… is from page 3 of Thomas Sowell’s magnificent 1980 book, Knowledge and Decisions; it’s the book’s opening line:
Ideas are everywhere, but knowledge is rare.
DBx: We humans should be thankful for the fertility of our imaginations and the power of our minds. But we should also have a more sober appreciation than many of us have of these blessings. Among the most common of human errors is to mistake ideas for knowledge.
It’s no great achievement for a human being to get into his or her head some beautiful idea about how society or the economy should be ‘organized’ and ‘run.’ And because one’s ideas aren’t constrained by most of the scarcities that are inescapable in reality, one’s ideas are always at risk of being unrealistic.

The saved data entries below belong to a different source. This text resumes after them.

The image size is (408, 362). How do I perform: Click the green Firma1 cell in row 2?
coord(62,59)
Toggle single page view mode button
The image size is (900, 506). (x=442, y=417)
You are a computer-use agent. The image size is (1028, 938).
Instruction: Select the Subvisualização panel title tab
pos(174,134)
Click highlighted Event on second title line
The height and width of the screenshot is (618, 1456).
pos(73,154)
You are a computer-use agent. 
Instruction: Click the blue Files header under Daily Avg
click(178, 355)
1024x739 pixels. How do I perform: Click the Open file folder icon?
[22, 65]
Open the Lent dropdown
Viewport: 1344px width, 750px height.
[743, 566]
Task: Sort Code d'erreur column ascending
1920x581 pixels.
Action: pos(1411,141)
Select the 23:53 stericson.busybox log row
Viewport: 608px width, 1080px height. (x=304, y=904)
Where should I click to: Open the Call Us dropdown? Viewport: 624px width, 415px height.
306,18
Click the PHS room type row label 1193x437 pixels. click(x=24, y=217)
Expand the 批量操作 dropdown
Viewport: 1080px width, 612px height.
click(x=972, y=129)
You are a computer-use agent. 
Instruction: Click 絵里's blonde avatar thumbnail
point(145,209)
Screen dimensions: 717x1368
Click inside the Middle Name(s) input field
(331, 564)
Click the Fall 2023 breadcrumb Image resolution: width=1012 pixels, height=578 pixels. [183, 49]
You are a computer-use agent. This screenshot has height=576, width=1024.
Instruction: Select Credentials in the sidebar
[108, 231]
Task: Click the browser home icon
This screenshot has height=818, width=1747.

One of the rarest of ideas is the idea that ideas are not knowledge.
Knowledge, unlike ideas, bears a necessary connection to reality. Knowledge – true, genuine knowledge – isn’t free-floating. And so knowledge does not become what the mind desires simply because the mind desires it or implicitly assumes it to exist. Nor is the knowledge necessary to make any idea ‘work’ rendered optional or unimportant by the idea-holder’s failure to realize the kind and extent of knowledge that is necessary for his or her idea to work in reality.
The world has far more ideas than it has knowledge. And despite the dreams and implicit assumptions of utopians of all stripes, ideas never spontaneously spawn the knowledge necessary for them to work in reality. Nor are ideas substitutes for knowledge.